#### The data
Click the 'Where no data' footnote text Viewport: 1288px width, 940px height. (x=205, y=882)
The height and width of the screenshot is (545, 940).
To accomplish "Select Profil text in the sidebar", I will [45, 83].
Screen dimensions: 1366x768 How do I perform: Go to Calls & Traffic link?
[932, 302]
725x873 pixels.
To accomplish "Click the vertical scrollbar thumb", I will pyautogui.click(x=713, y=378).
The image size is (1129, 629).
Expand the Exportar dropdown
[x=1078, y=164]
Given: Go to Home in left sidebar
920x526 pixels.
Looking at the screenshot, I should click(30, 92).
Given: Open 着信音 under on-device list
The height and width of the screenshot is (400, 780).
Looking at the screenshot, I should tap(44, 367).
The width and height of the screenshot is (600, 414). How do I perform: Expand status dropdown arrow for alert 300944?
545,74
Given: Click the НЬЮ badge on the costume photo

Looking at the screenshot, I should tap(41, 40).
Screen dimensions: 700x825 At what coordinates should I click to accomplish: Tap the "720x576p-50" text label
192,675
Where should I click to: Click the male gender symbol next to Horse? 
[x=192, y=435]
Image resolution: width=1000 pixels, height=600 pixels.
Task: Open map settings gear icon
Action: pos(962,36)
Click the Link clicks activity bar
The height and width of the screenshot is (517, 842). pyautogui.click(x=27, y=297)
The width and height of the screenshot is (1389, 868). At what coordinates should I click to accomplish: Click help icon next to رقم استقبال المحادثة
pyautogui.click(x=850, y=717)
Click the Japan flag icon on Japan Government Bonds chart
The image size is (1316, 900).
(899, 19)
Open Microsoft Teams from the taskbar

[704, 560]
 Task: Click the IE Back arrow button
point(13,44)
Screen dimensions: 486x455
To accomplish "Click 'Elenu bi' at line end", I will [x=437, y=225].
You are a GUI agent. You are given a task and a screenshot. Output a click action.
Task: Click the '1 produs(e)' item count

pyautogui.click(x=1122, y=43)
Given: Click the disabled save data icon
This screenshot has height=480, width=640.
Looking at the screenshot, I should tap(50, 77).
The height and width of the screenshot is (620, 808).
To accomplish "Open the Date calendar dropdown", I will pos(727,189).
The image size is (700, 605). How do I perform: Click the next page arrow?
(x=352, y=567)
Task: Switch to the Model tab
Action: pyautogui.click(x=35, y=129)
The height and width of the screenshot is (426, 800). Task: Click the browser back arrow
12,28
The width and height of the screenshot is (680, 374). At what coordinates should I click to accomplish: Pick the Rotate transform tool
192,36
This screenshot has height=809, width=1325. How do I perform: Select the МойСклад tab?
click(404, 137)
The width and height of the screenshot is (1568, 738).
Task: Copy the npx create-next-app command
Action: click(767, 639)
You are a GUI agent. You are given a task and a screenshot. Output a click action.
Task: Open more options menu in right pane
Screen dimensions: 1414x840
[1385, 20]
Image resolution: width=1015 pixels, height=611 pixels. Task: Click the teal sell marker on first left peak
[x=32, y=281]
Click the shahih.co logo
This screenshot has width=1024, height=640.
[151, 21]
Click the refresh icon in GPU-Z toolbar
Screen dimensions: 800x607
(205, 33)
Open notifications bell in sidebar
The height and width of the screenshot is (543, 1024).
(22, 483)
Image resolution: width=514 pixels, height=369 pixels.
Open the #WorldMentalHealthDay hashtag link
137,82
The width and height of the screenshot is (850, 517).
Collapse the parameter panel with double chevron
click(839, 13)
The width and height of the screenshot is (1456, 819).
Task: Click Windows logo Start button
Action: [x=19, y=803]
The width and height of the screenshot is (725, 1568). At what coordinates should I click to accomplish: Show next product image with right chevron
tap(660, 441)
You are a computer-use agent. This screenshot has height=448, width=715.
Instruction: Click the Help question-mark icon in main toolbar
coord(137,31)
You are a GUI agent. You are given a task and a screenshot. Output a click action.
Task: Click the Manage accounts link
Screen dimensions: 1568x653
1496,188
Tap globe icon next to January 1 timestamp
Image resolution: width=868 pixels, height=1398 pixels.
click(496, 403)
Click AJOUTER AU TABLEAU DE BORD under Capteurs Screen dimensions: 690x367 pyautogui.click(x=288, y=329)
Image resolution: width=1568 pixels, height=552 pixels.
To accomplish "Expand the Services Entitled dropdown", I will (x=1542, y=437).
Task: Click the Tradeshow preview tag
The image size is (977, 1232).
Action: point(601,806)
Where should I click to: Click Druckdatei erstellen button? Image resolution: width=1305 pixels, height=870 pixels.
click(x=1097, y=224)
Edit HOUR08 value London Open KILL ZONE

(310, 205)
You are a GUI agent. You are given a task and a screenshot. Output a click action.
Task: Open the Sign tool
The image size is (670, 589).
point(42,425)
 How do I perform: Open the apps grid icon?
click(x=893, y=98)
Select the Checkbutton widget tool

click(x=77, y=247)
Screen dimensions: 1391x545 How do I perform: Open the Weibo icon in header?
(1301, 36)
########
= Problem to solve =
Please repeat the listing word for word.

= Output for this task =
Click the 'Where no data' footnote text Viewport: 1288px width, 940px height. (x=205, y=882)
The height and width of the screenshot is (545, 940).
To accomplish "Select Profil text in the sidebar", I will [45, 83].
Screen dimensions: 1366x768 How do I perform: Go to Calls & Traffic link?
[932, 302]
725x873 pixels.
To accomplish "Click the vertical scrollbar thumb", I will pyautogui.click(x=713, y=378).
The image size is (1129, 629).
Expand the Exportar dropdown
[x=1078, y=164]
Given: Go to Home in left sidebar
920x526 pixels.
Looking at the screenshot, I should click(30, 92).
Given: Open 着信音 under on-device list
The height and width of the screenshot is (400, 780).
Looking at the screenshot, I should tap(44, 367).
The width and height of the screenshot is (600, 414). How do I perform: Expand status dropdown arrow for alert 300944?
545,74
Given: Click the НЬЮ badge on the costume photo

Looking at the screenshot, I should tap(41, 40).
Screen dimensions: 700x825 At what coordinates should I click to accomplish: Tap the "720x576p-50" text label
192,675
Where should I click to: Click the male gender symbol next to Horse? 
[x=192, y=435]
Image resolution: width=1000 pixels, height=600 pixels.
Task: Open map settings gear icon
Action: pos(962,36)
Click the Link clicks activity bar
The height and width of the screenshot is (517, 842). pyautogui.click(x=27, y=297)
The width and height of the screenshot is (1389, 868). At what coordinates should I click to accomplish: Click help icon next to رقم استقبال المحادثة
pyautogui.click(x=850, y=717)
Click the Japan flag icon on Japan Government Bonds chart
The image size is (1316, 900).
(899, 19)
Open Microsoft Teams from the taskbar

[704, 560]
 Task: Click the IE Back arrow button
point(13,44)
Screen dimensions: 486x455
To accomplish "Click 'Elenu bi' at line end", I will [x=437, y=225].
You are a GUI agent. You are given a task and a screenshot. Output a click action.
Task: Click the '1 produs(e)' item count

pyautogui.click(x=1122, y=43)
Given: Click the disabled save data icon
This screenshot has height=480, width=640.
Looking at the screenshot, I should tap(50, 77).
The height and width of the screenshot is (620, 808).
To accomplish "Open the Date calendar dropdown", I will pos(727,189).
The image size is (700, 605). How do I perform: Click the next page arrow?
(x=352, y=567)
Task: Switch to the Model tab
Action: pyautogui.click(x=35, y=129)
The height and width of the screenshot is (426, 800). Task: Click the browser back arrow
12,28
The width and height of the screenshot is (680, 374). At what coordinates should I click to accomplish: Pick the Rotate transform tool
192,36
This screenshot has height=809, width=1325. How do I perform: Select the МойСклад tab?
click(404, 137)
The width and height of the screenshot is (1568, 738).
Task: Copy the npx create-next-app command
Action: click(767, 639)
You are a GUI agent. You are given a task and a screenshot. Output a click action.
Task: Open more options menu in right pane
Screen dimensions: 1414x840
[1385, 20]
Image resolution: width=1015 pixels, height=611 pixels. Task: Click the teal sell marker on first left peak
[x=32, y=281]
Click the shahih.co logo
This screenshot has width=1024, height=640.
[151, 21]
Click the refresh icon in GPU-Z toolbar
Screen dimensions: 800x607
(205, 33)
Open notifications bell in sidebar
The height and width of the screenshot is (543, 1024).
(22, 483)
Image resolution: width=514 pixels, height=369 pixels.
Open the #WorldMentalHealthDay hashtag link
137,82
The width and height of the screenshot is (850, 517).
Collapse the parameter panel with double chevron
click(839, 13)
The width and height of the screenshot is (1456, 819).
Task: Click Windows logo Start button
Action: [x=19, y=803]
The width and height of the screenshot is (725, 1568). At what coordinates should I click to accomplish: Show next product image with right chevron
tap(660, 441)
You are a computer-use agent. This screenshot has height=448, width=715.
Instruction: Click the Help question-mark icon in main toolbar
coord(137,31)
You are a GUI agent. You are given a task and a screenshot. Output a click action.
Task: Click the Manage accounts link
Screen dimensions: 1568x653
1496,188
Tap globe icon next to January 1 timestamp
Image resolution: width=868 pixels, height=1398 pixels.
click(496, 403)
Click AJOUTER AU TABLEAU DE BORD under Capteurs Screen dimensions: 690x367 pyautogui.click(x=288, y=329)
Image resolution: width=1568 pixels, height=552 pixels.
To accomplish "Expand the Services Entitled dropdown", I will (x=1542, y=437).
Task: Click the Tradeshow preview tag
The image size is (977, 1232).
Action: point(601,806)
Where should I click to: Click Druckdatei erstellen button? Image resolution: width=1305 pixels, height=870 pixels.
click(x=1097, y=224)
Edit HOUR08 value London Open KILL ZONE

(310, 205)
You are a GUI agent. You are given a task and a screenshot. Output a click action.
Task: Open the Sign tool
The image size is (670, 589).
point(42,425)
 How do I perform: Open the apps grid icon?
click(x=893, y=98)
Select the Checkbutton widget tool

click(x=77, y=247)
Screen dimensions: 1391x545 How do I perform: Open the Weibo icon in header?
(1301, 36)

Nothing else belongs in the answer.